*Given problem*:
Please quote everything in the material from the line containing "What do you see at coordinates (69, 196)" down to the line containing "Notes is located at coordinates (330, 251).", both of those lines included, and leave the pictures out.

*Exercise inputs*:
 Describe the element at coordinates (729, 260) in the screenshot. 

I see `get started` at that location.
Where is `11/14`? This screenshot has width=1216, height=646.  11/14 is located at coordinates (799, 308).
...
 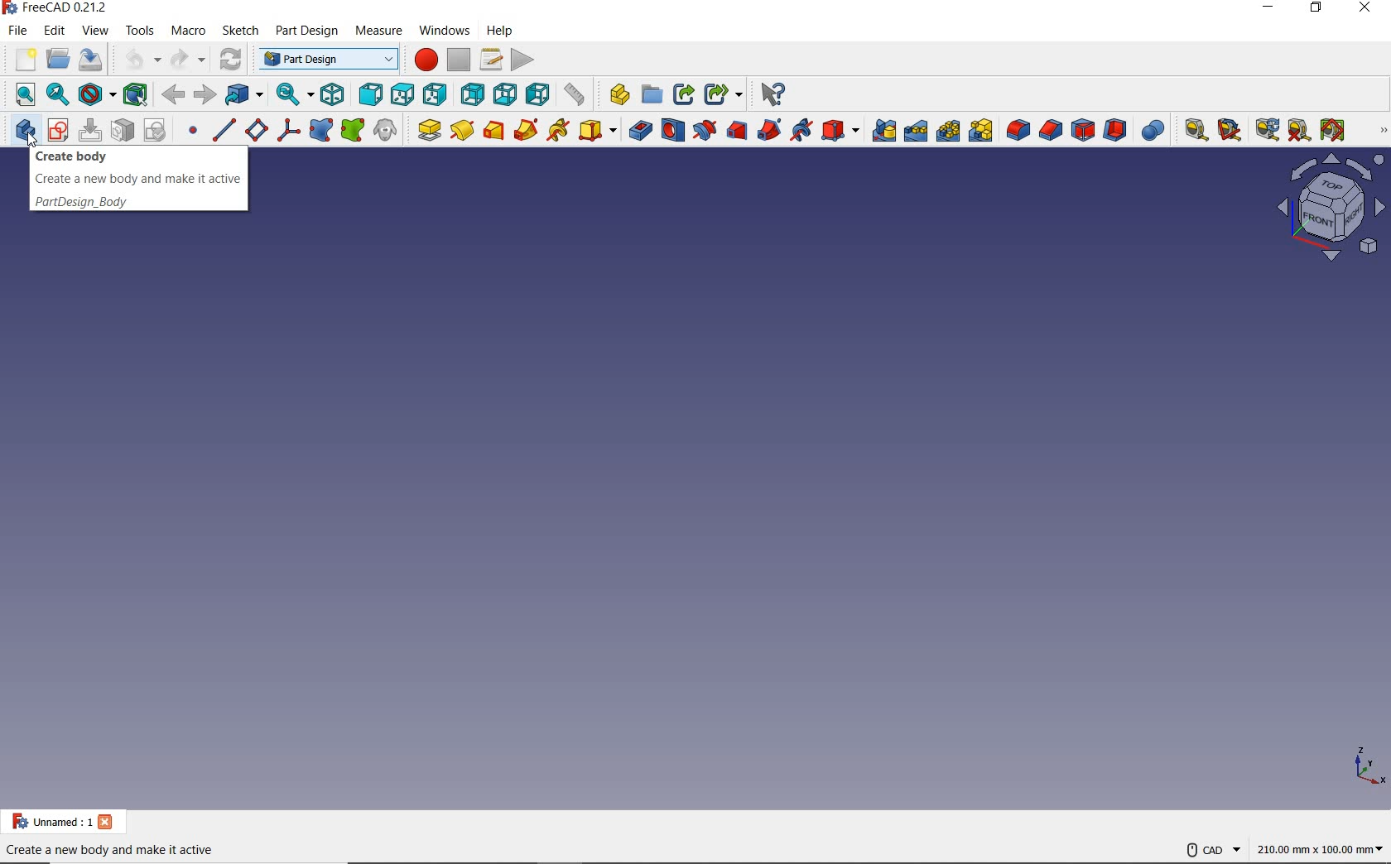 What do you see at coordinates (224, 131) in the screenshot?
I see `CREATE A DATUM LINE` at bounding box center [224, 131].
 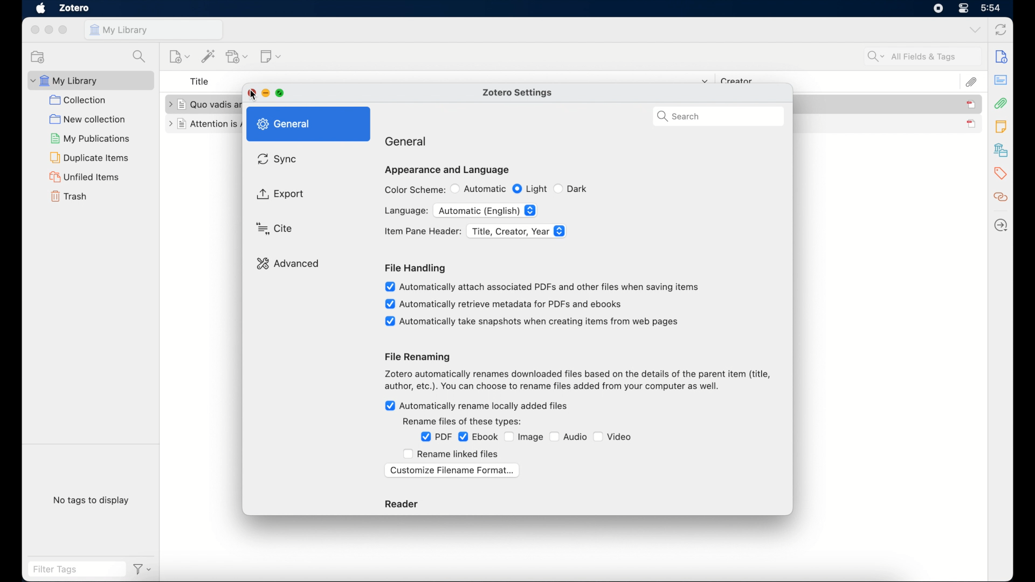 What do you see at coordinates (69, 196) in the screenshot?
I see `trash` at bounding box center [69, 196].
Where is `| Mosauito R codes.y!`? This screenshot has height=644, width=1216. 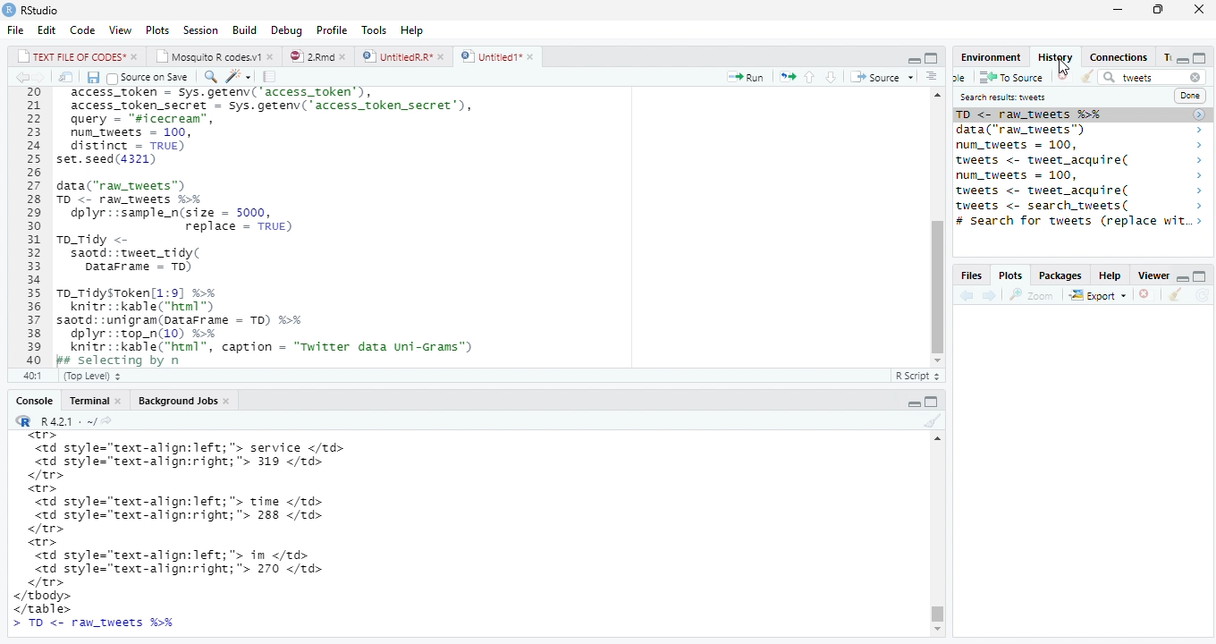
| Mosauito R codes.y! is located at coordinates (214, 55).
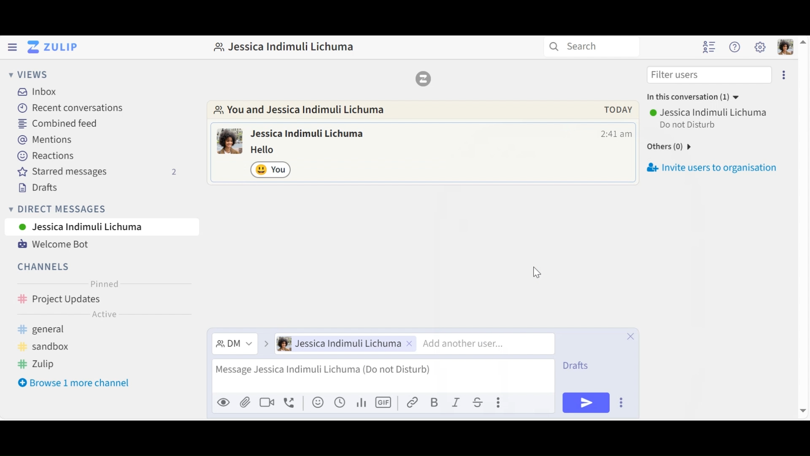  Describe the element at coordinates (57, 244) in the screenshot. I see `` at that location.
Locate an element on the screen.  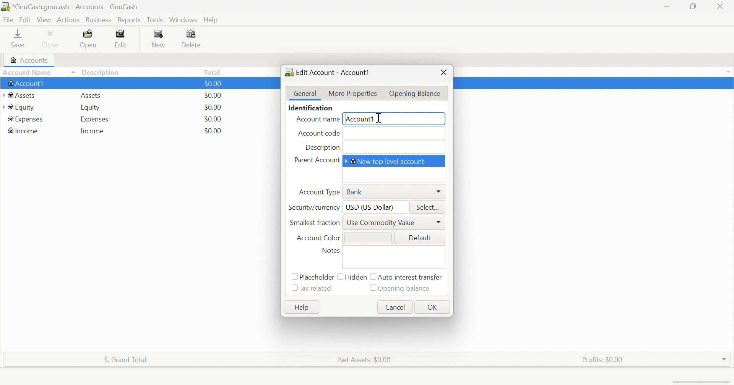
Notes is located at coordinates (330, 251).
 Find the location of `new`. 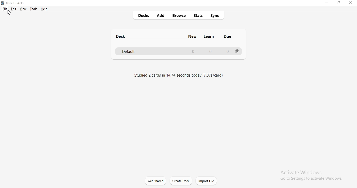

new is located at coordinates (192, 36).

*Reply to the exercise*:
  What do you see at coordinates (69, 196) in the screenshot?
I see `trash` at bounding box center [69, 196].
Where is `| Mosauito R codes.y!`? This screenshot has height=644, width=1216. 
| Mosauito R codes.y! is located at coordinates (214, 55).
  Describe the element at coordinates (57, 244) in the screenshot. I see `` at that location.
Locate an element on the screen.  
Notes is located at coordinates (330, 251).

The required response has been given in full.